Kasus Lepasnya macan tutul asal Kuningan dari Lembang Park Zoo ke wilayah Gunung Tangkuban Parahu, Lembang, ini harus mendapat perhatian serius dan ditangani sesegera mungkin.
Mengingat kondisi Tangkuban Parahu yang dihuni banyak penduduk dan menjadi destinasi wisata unggulan Jawa Barat, maka keberadaan macan tutul yang lepas tersebut berpotensi menimbulkan bahaya bagi keselamatan manusia, ternak, dan satwa yang dilindungi itu sendiri.

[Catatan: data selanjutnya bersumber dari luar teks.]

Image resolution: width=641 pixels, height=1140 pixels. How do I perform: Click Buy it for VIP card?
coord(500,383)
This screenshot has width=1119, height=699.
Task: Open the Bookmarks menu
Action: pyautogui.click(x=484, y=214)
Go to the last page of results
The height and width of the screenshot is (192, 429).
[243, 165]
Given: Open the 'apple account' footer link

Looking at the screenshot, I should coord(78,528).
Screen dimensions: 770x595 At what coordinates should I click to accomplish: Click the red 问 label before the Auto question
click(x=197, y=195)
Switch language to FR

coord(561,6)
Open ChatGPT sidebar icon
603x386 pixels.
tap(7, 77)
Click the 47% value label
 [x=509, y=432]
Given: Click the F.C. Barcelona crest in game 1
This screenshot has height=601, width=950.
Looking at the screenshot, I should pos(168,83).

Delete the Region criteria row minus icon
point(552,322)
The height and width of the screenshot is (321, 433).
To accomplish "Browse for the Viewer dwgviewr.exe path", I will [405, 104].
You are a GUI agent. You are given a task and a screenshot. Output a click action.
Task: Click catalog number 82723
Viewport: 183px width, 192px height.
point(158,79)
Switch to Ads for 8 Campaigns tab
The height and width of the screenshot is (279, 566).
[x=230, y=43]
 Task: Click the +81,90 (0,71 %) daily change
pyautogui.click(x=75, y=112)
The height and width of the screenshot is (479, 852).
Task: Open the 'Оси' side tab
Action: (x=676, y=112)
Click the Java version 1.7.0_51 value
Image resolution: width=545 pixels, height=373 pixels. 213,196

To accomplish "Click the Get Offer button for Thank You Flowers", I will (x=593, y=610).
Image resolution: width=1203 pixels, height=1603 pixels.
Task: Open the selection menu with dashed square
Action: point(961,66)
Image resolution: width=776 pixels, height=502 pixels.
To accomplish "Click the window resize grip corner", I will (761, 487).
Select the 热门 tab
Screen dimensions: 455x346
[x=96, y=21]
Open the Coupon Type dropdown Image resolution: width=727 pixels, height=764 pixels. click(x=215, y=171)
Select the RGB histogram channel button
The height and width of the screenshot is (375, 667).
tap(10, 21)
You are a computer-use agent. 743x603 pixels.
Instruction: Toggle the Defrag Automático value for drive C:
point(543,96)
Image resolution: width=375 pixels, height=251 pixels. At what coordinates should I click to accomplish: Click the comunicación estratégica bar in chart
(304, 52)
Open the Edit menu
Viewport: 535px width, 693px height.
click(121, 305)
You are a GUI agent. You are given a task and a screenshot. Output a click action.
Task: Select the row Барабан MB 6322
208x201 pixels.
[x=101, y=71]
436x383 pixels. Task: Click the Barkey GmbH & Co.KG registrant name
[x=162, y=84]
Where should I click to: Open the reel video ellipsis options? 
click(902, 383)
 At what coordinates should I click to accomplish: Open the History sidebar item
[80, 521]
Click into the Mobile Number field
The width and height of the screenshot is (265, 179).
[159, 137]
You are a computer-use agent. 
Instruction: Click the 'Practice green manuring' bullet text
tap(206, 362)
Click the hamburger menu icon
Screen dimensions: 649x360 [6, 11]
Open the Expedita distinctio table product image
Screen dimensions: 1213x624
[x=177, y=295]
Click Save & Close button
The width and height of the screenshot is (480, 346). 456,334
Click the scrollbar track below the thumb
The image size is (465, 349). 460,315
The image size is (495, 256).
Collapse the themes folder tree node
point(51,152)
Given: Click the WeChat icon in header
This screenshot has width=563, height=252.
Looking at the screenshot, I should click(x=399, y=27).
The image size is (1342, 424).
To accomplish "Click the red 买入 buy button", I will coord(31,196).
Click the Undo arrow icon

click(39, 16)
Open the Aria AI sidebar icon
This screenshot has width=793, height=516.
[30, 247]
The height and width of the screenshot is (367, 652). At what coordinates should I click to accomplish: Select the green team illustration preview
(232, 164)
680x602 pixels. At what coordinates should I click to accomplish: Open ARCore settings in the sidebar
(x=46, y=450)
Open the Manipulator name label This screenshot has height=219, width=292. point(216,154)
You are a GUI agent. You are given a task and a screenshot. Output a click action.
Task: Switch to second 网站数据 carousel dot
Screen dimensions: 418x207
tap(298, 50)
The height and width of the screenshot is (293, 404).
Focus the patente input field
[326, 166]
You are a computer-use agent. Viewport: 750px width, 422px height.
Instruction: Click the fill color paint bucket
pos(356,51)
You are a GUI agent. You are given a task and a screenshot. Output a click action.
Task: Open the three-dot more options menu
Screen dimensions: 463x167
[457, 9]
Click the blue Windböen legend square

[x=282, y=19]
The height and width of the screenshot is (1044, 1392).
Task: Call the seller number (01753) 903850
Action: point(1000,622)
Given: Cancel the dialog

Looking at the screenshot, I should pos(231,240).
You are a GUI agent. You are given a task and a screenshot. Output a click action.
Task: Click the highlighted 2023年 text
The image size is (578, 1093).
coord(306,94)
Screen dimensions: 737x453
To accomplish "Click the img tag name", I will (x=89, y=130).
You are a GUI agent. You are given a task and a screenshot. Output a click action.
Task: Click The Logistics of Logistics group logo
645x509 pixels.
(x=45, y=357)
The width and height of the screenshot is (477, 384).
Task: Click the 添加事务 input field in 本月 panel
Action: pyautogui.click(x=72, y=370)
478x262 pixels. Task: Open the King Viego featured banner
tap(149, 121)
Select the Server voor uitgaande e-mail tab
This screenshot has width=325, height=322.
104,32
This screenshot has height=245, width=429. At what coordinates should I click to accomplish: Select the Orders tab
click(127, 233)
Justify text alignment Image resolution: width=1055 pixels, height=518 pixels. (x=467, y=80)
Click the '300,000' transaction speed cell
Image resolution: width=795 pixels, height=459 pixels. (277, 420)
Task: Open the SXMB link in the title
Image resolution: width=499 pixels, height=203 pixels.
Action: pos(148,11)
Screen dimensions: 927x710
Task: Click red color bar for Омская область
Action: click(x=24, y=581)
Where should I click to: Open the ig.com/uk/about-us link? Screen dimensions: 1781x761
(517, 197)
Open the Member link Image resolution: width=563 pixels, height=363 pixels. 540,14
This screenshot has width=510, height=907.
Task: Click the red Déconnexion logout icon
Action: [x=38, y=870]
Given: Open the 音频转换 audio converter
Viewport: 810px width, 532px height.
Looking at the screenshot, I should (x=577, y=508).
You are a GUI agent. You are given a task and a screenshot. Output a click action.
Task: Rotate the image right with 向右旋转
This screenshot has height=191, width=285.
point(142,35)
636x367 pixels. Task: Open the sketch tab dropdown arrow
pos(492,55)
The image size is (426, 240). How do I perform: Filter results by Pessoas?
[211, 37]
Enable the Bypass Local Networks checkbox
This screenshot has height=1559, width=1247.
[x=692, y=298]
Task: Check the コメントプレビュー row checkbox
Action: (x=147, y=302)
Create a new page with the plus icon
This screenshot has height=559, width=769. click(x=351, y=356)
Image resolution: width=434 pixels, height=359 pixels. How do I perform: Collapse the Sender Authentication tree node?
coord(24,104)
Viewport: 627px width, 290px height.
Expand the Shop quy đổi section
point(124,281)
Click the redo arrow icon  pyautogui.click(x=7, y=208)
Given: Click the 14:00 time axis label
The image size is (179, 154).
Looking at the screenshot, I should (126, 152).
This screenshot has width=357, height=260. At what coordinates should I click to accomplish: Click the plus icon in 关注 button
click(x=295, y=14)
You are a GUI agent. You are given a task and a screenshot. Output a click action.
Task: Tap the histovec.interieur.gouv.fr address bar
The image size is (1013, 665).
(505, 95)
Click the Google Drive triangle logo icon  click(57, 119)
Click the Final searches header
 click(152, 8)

Meskipun dilihat dari kondisi alamnya, sejatinya kawasan Tangkuban Parahu cocok sebagai habitat macan tutul.
Tingkat bahaya juga dapat meningkat jika macan tutul muda tersebut ternyata mengalami gangguan secara psikologis karena berbagai faktor, termasuk tingkat stres yang berlebihan. Hal ini bisa memicu macan tutul itu kembali ke pemukiman untuk mencari makanan, yang otomatis akan jadi konflik baru antara macan tutul dengan manusia.
Anggota Dewan Pengelola dari lembaga konservasi Taman Safari Indonesia (TSI) John Sumampau mengatakan penyelamatan hewan dengan segera jadi jalan yang terbaik, mengingat isu yang melibatkan satwa dilindungi semacam ini, mau tidak mau akan jadi perhatian dunia.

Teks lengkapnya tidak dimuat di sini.